● Given request: Repeat the items from the line with "Task: Click the top" up to and including the line with "Action: [136, 6]", leaving the pictures out of your answer.

— start of Stored data —

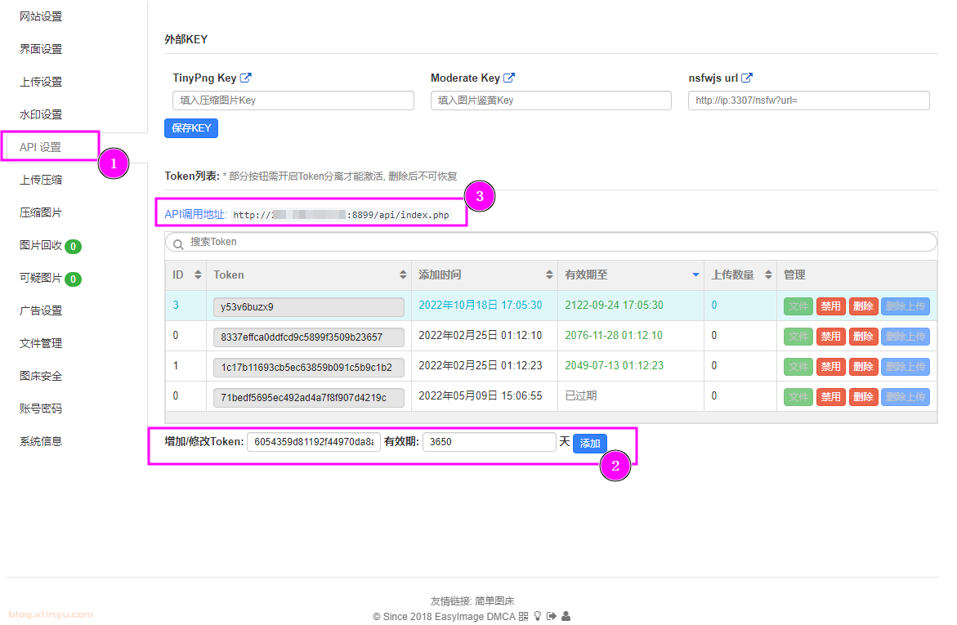This screenshot has width=957, height=625.
Task: Click the nsfwjs url external link icon
Action: (x=747, y=78)
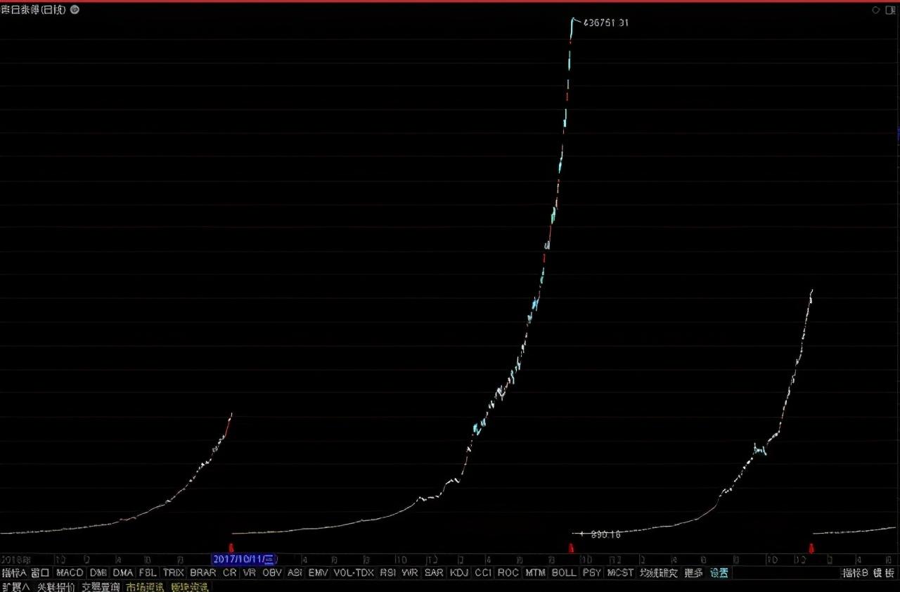This screenshot has width=900, height=592.
Task: Click the red marker below the chart peak
Action: (x=571, y=548)
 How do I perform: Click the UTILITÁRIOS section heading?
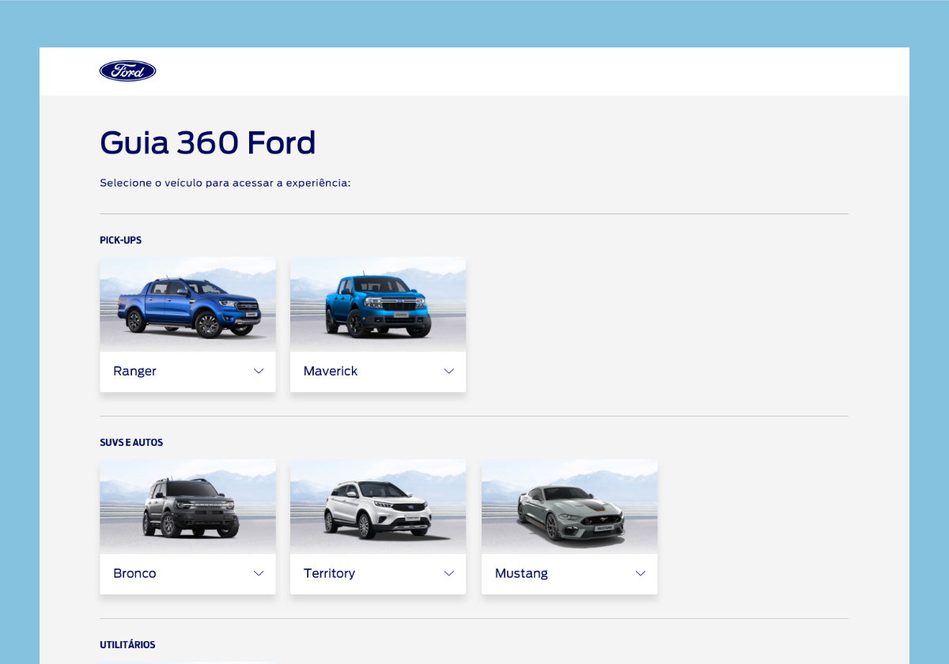pos(128,645)
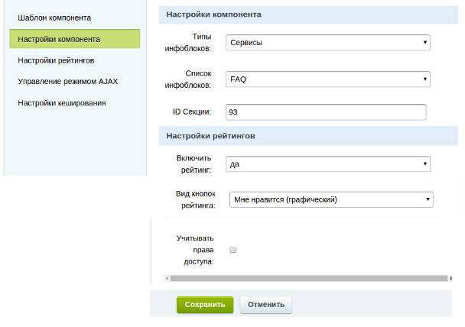Click the ID Секции label text
Image resolution: width=465 pixels, height=327 pixels.
[191, 113]
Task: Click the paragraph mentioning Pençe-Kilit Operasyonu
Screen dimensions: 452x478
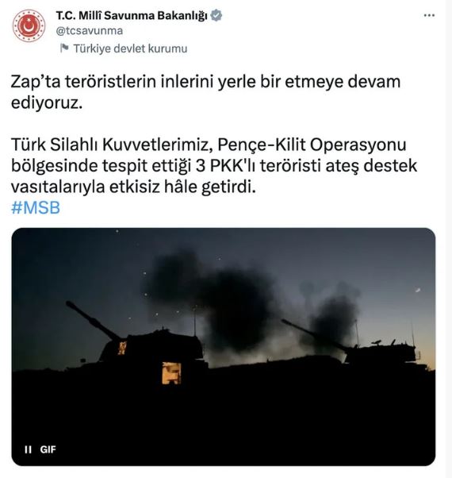Action: click(x=214, y=165)
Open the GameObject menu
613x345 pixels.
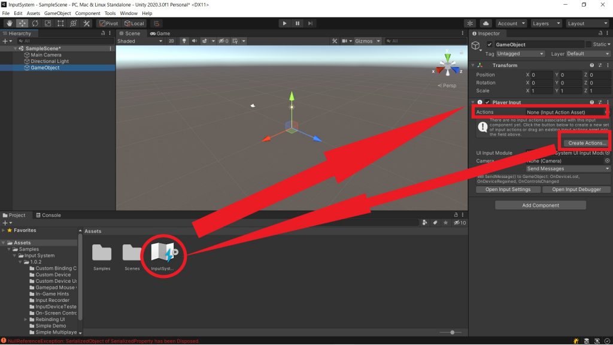tap(57, 13)
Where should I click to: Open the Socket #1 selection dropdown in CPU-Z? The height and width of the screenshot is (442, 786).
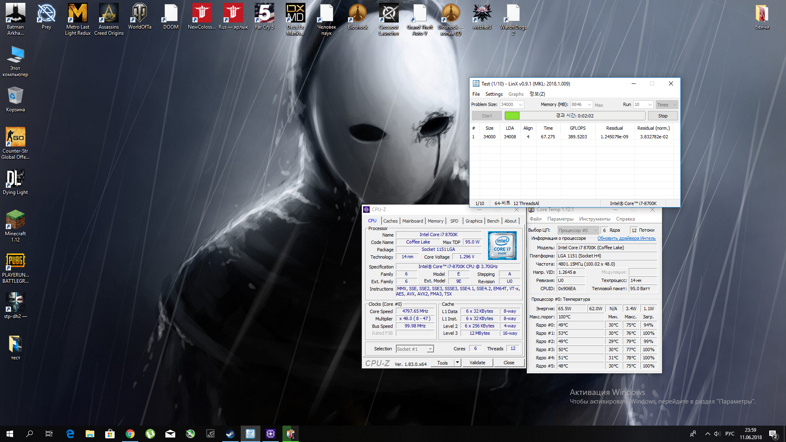[430, 349]
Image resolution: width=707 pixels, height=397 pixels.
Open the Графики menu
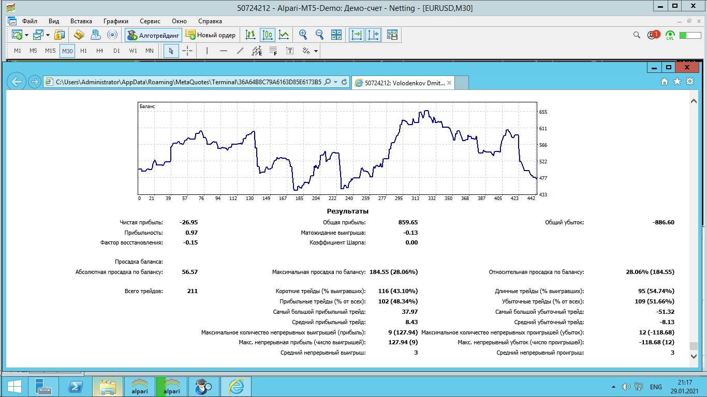(x=115, y=21)
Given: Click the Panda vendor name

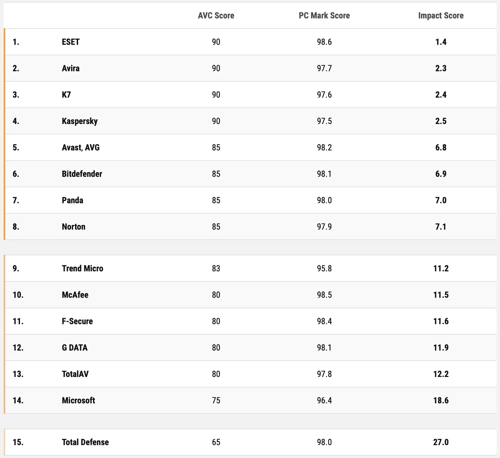Looking at the screenshot, I should point(72,200).
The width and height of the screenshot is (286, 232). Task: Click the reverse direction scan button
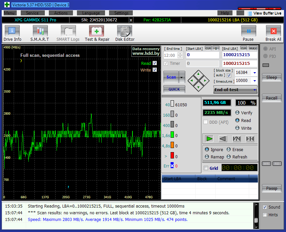(223, 139)
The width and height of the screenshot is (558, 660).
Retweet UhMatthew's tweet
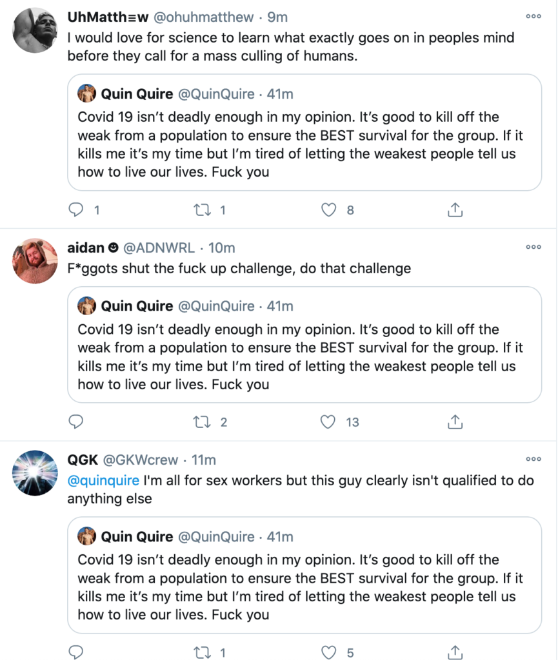pos(202,209)
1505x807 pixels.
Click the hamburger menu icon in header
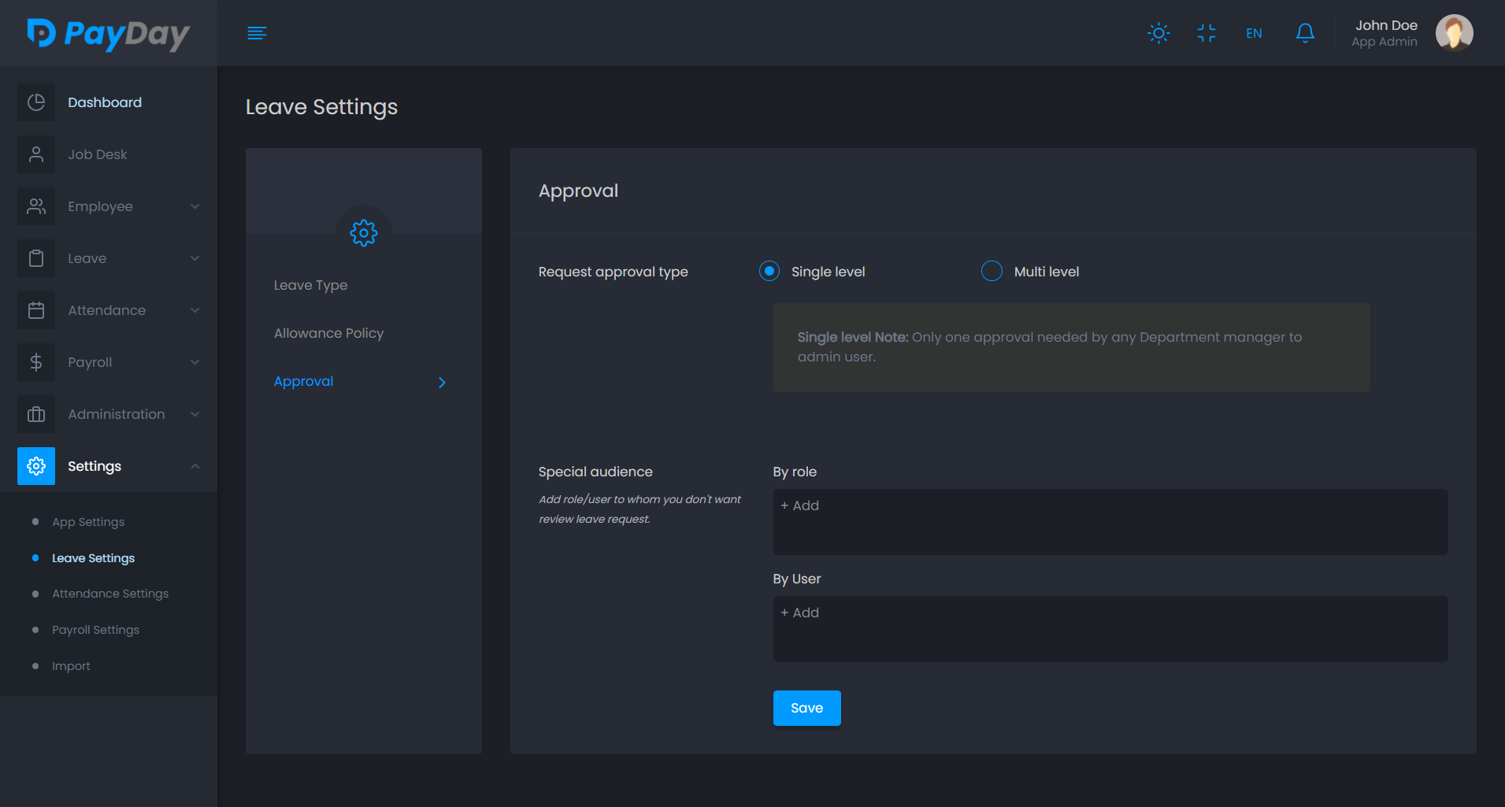[257, 33]
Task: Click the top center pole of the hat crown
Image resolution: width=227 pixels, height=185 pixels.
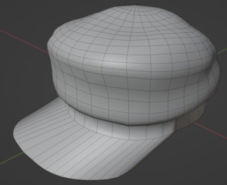Action: [136, 6]
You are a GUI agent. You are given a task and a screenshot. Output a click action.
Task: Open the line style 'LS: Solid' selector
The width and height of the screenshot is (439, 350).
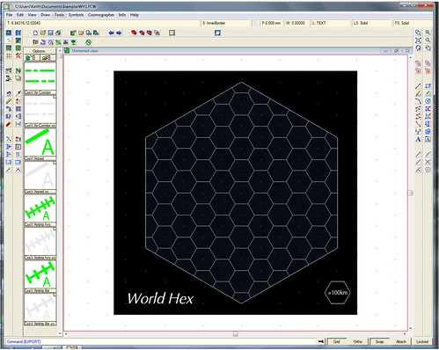point(371,23)
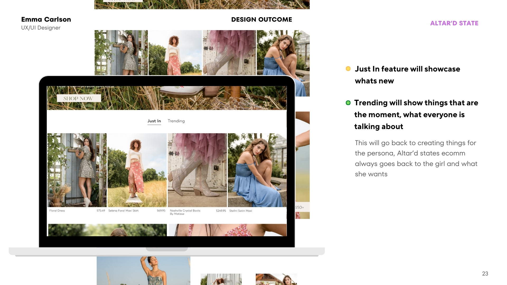Click the SHOP NOW button on laptop
This screenshot has height=285, width=507.
coord(78,98)
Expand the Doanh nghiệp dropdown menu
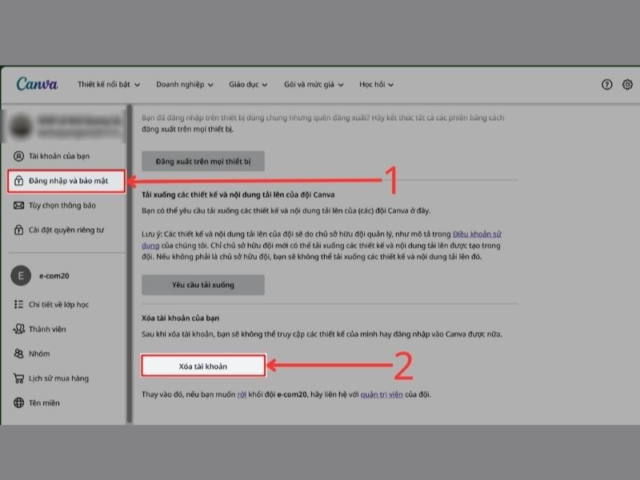 point(185,85)
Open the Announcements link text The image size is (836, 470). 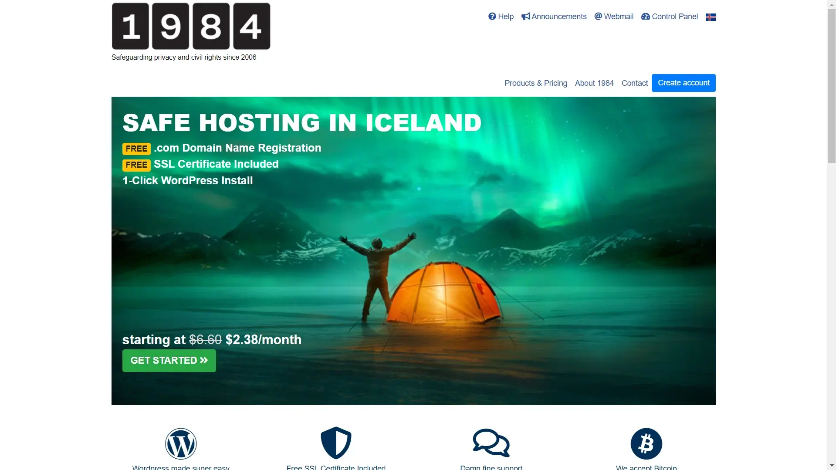tap(559, 17)
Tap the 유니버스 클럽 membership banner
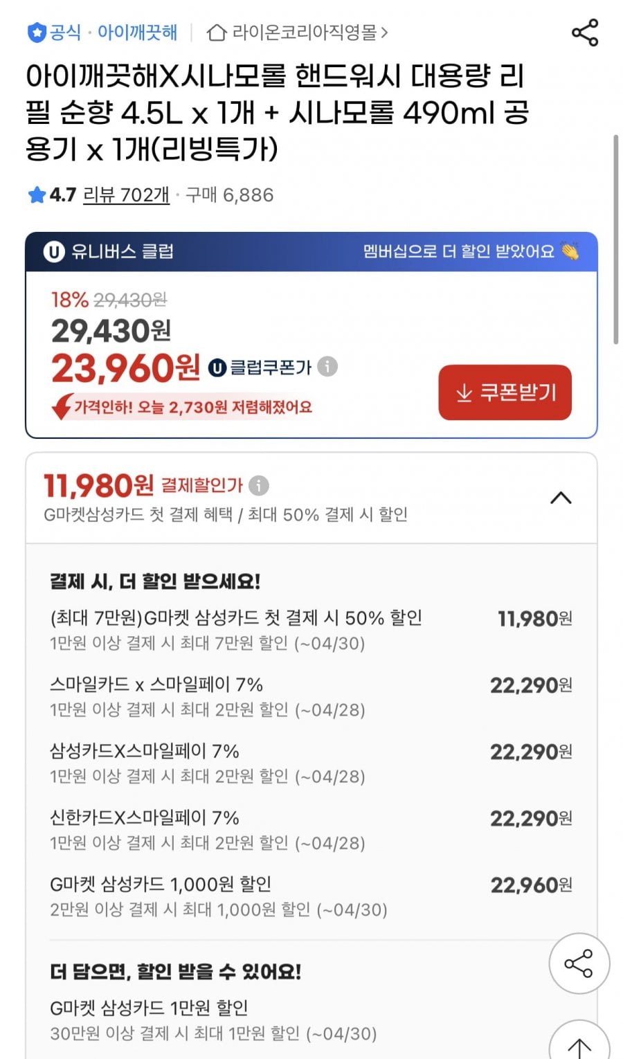 click(x=312, y=251)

— end of Stored data —

● Exercise solution:
Task: Click the top center pole of the hat crown
Image resolution: width=227 pixels, height=185 pixels.
Action: [136, 6]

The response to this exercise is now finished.